Saved entries:
####

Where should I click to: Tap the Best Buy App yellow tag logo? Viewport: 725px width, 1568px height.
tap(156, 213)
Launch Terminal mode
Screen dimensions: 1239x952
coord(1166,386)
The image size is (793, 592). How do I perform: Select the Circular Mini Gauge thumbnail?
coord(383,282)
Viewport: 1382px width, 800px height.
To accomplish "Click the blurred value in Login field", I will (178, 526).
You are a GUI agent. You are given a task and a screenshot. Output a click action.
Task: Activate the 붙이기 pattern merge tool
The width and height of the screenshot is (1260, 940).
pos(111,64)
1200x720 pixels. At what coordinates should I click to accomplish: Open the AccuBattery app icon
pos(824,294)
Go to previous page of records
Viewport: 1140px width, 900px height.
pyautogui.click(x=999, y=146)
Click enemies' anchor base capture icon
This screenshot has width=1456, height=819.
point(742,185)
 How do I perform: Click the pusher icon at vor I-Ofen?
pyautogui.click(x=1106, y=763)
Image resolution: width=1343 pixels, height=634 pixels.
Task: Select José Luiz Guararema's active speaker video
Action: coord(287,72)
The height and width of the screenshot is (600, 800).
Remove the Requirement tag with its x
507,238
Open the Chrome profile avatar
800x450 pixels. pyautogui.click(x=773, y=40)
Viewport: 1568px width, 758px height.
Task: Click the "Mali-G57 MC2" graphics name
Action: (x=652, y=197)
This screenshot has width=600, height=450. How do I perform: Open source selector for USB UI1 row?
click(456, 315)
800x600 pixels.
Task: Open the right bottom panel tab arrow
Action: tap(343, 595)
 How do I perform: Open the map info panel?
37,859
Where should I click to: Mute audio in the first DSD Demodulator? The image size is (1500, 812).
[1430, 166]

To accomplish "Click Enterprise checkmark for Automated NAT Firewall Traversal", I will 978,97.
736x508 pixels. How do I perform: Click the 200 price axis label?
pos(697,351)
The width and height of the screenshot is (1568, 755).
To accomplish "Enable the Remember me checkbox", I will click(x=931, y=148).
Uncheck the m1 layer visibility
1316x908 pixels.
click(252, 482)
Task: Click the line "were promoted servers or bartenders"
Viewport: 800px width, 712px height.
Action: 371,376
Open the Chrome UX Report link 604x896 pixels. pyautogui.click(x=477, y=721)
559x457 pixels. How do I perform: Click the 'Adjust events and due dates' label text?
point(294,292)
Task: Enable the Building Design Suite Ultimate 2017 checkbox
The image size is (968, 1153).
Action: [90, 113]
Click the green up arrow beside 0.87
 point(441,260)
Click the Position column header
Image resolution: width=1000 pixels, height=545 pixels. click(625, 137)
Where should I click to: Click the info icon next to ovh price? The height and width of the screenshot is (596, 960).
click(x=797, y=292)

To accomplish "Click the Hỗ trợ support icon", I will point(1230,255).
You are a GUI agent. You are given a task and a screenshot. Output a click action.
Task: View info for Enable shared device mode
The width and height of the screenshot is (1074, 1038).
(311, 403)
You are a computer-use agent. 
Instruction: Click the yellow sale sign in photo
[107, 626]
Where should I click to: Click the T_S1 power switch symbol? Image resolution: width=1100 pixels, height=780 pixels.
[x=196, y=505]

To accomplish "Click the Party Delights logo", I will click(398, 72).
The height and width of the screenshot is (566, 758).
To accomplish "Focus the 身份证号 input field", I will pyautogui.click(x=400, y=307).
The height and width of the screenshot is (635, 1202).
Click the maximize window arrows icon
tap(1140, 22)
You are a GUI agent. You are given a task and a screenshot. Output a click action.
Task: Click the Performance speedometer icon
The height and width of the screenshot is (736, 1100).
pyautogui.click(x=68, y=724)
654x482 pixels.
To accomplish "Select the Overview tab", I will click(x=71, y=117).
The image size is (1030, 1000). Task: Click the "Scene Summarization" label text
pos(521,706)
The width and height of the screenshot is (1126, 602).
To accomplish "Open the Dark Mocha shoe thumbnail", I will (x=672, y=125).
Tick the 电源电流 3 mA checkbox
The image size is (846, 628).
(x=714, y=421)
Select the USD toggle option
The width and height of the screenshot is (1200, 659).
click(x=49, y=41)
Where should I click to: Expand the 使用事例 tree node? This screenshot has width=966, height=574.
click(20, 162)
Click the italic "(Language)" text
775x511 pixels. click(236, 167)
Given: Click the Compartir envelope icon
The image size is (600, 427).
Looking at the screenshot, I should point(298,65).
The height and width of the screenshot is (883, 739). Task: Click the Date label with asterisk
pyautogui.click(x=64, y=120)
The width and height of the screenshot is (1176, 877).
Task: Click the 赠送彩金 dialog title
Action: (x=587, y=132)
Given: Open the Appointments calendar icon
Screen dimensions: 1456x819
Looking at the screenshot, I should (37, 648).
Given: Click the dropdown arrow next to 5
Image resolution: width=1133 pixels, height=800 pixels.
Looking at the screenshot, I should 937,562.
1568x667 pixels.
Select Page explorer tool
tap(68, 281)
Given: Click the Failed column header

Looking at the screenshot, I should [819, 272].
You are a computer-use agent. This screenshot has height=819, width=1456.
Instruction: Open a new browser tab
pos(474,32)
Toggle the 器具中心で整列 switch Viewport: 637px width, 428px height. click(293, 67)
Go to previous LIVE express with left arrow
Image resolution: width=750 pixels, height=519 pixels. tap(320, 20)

####

Work item =
Copy every line from the entries that contains the word "checkbox".

Output for this task =
To accomplish "Enable the Remember me checkbox", I will click(x=931, y=148).
Task: Enable the Building Design Suite Ultimate 2017 checkbox
Tick the 电源电流 3 mA checkbox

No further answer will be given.